At Thursday’s hearing, Kumar, wearing a gray suit, sat with his head bowed and hands clasped as the judge began pronouncing his sentence. Earlier, he told the judge, his voice breaking at times, that cooperating had been the only way to atone.

“This public path has brought extreme disgrace yet it has been essential to my redemption,” Kumar said. “I stand in this courtroom today completely and totally shamed by the conduct that has brought me before your honor.”

It was only after the judge had left the bench that Kumar smiled. His lawyers sitting on either side of him took his hands in theirs. He then embraced his wife and shook hands and hugged friends and supporters sitting in the courtroom.

Kumar pleaded guilty in January 2010 to one count of conspiracy to commit securities fraud and one count of securities fraud for giving Rajaratnam secret tips.

Unlike Adam Smith, a former Galleon employee turned government cooperator who was also sentenced to two years probation, Kumar immediately began helping the government, Manhattan federal prosecutors told the judge in a letter Monday.

In the letter, prosecutors said Kumar was essential in helping the government improve its cases, and convict Rajaratnam and Gupta, “two of the most important securities fraud trials in history.” They said Kumar’s cooperation was “nothing short of extraordinary.”

KUMAR PAID $1.75 MILLION

At Thursday’s hearing, the judge also said that despite having been paid $1.75 million by Rajaratnam, Kumar deserved a break because “the intent here was not greed.”
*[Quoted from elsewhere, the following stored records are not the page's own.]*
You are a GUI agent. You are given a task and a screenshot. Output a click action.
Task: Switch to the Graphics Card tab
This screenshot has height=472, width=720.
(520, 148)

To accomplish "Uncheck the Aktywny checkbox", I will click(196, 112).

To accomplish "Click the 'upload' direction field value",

Rather, prosecutors and the judge said that Kumar was drawn in by Rajaratnam and had felt obliged to feed him information.

At Rajaratnam’s trial, jurors even heard the Sri Lankan-born billionaire mock Kumar on a phone call with Gupta, who was then serving on Goldman’s board.

“He is constantly ... scheming is not the right word, but constantly trying to figure what other people’s angles are,” Rajaratnam was heard saying on a court authorized recording of the 2008 call.

Indian-born Kumar and Rajaratnam graduated the same year from the Wharton School at the University of Pennsylvania. After business school, Kumar moved to California where he began working for McKinsey. In 1993, he helped start the McKinsey office in New Delhi.

After Rajaratnam in 2001 donated $1 million to the Indian School of Business, which Kumar helped found, that the two began communicating regularly. Three years later, Anil began feeding Rajaratnam secret tips.

The case is USA v. Anil Kumar, U.S. District Court, Southern District of New York, No. 10-cr-00013.